In an article published today, “Five Years of Campus Watch,” I refer to the fact that professors often enjoy the unusual privilege of going through their careers without facing criticism. “Students must suppress their views to protect their careers; peers are reluctant to criticize each other publicly, lest they suffer this in turn; and the outside world lacks the competence to judge arcane scholarship. As a result, academics enjoy a perhaps unique absence of scrutiny.”
This comment is based in part on the reflections of my father, Richard Pipes, in his autobiography, Vixi: Memoirs of a Non-Belonger (Yale University Press, 2003), pp. 91-92. They are precipitated by his achieving tenure at Harvard University in December 1957, almost exactly a half century ago.
Academic life is not all sweetness and light. Scholars are psychologically less secure than most people: by and large, once they pass the threshold of middle age they strike me as becoming restless. A businessman knows he is successful when he makes money; a politician, when he wins elections; an athlete, when he is first in sporting contests; a popular writer, when he produces best-sellers. But a scholar has no such fixed criteria by which to judge success, and as a consequence he lives in a state of permanent uncertainty which grows more oppressive with age as ambitious younger scholars elbow themselves to the fore and dismiss his work as outdated.

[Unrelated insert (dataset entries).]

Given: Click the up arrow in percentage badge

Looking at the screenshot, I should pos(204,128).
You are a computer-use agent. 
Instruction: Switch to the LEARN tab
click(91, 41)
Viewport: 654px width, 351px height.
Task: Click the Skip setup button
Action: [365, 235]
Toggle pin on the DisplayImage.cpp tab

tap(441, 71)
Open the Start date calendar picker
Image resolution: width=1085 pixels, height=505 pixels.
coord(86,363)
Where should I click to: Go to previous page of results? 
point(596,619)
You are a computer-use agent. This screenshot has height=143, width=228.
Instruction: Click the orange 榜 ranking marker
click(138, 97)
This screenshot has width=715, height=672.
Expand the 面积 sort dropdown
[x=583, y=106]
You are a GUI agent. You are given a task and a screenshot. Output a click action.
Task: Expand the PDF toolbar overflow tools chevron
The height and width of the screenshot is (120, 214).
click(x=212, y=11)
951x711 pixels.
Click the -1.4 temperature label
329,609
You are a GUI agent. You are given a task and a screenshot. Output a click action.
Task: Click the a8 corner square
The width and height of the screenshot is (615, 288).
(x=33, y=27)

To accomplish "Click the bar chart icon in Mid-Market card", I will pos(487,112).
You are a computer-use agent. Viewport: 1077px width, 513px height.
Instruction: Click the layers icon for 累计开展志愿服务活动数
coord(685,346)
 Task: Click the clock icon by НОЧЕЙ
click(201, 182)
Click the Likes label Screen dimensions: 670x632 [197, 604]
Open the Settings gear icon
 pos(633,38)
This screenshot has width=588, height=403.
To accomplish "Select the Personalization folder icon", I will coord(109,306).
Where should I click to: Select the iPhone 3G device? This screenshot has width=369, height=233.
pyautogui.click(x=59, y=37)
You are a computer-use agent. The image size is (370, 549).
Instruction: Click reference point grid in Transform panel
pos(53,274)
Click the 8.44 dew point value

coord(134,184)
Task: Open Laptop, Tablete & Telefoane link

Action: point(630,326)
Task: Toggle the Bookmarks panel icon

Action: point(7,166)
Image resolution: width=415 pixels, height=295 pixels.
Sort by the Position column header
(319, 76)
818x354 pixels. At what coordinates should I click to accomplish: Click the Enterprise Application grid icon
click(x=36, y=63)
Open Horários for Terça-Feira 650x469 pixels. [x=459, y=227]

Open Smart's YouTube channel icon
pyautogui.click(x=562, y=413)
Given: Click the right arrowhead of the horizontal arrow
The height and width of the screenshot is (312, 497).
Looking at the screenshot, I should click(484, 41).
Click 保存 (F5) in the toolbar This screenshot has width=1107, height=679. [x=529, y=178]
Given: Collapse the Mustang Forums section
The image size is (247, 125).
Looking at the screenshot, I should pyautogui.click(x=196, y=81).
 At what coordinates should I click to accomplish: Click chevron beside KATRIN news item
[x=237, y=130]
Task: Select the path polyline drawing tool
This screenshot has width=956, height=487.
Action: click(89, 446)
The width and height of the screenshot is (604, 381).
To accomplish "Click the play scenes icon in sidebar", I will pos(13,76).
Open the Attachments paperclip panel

His principal criterion of success is approval of peers. This means that he must cultivate them, which makes for conformity and “group think.” Scholars are expected to cite one another approvingly, attend conferences, edit and contribute to collective symposia. Professional associations are designed to promote these objectives. Those who do not play by the rules or significantly depart from the consensus risk ostracism. A classic example of such ostracism is the treatment meted out to one of the outstanding economists and social theorists of the past century, Frederick von Hayek, whose uncompromising condemnation of economic planning and socialism caused him to be banished from the profession. He lived long enough to see his views prevail and his reputation vindicated by a Nobel Prize, but not everyone in this situation is as fortunate. Such behavior, observed also in animal communities, strengthens group cohesion and enhances the sense of security of its individual members, but it inhibits creativity.
What particularly disenchanted me about many academics was [the way they treated] a professorship not as a sacred trust but as a sinecure, much like the run-of-the-mill Protestant ministers in eighteenth- or nineteenth-century England who did not even pretend to believe. The typical academic, having completed and published his doctoral dissertation, will establish himself as an authority on the subject of his dissertation and for the remainder of his life write and teach on the same or closely related topics. The profession welcomes this kind of “expertise” and resents anyone who attempts to take a broader view of the field because by so doing, he encroaches on its members’ turf. Nonmonographic, general histories are dismissed as “popular” and allegedly riddled with errors – doubly so if they do not give adequate credit to the hordes who labor in the fields.